Texte source
+ + + + + + +

6° Vous examinerez quel est l'état de l'instruction publique, soit dans les
écoles primaires, soit. dans les écoles secondaires, soit dans les lycées; à
quelle cause tiennent ou les succès ou la langueur de ces établissements. Vous
dresserez un état des hommes qui s'y distinguent par leurs talents, et de ceux
qui n'ont point mérité la confiance publique.
7° Vous étudierez l'état de l'agriculture, du commerce et des fabriques; quels
sont les hommes qui se distinguent par des lumières ou des succès dans ces
différentes branches.
8° Quel est l'état des subsistances et quelle est l'espérance de la récolte
prochaine.
9° Vous observerez l'état des routes; quelles sont les causes générales ou
particulières de leur dégradation.
10° Où on en est pour l'éducation des chevaux, des bêtes à laine, des bestiaux
de toute espèce; quels sont les encouragements, ou les mesures nécessaires pour
les étendre et les faire prospérer.
Vous
nous enverrez successivement, sur tous ces objets, des mémoires séparés et
fondés sur des connaissances positives.
Saint-Cloud,
28 mars 1805
A M.
Champagny
Monsieur
Champagny, tous les ouvrages neufs faits dans les ports, sur les rivières, les
constructions des ponts, ne doivent être faits que sur mon approbation. Tous
les travaux relatifs aux réparations d'ouvrages existants doivent être faits
sur votre approbation seulement. On m'instruit cependant que plusieurs ouvrages
neufs sont faits dans les ports sans que le projet m'en ait été soumis. Je vous
prie d'y porter une attention scrupuleuse. Pour ma satisfaction personnelle, je
désire, d'ailleurs, connaître les nouveaux travaux qui se font.

+ + + + + + +

Données fournies
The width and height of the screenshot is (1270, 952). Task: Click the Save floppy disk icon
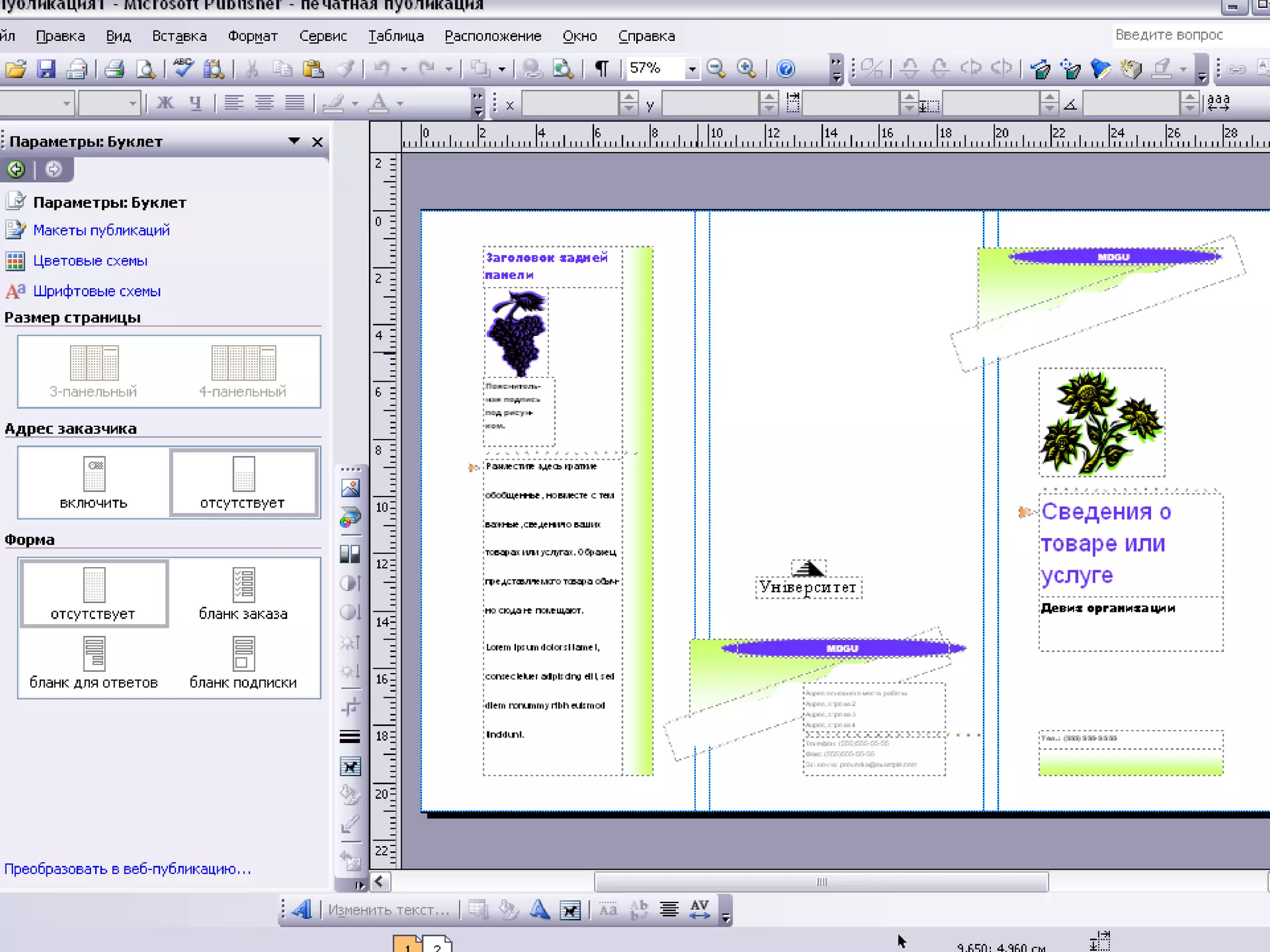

+ + + + + + +

D'après le texte, sur quelle approbation doivent être faits les travaux de réparation d'ouvrages existants ? Appuyez-vous uniquement sur le texte.

Sur la seule approbation de M. Champagny.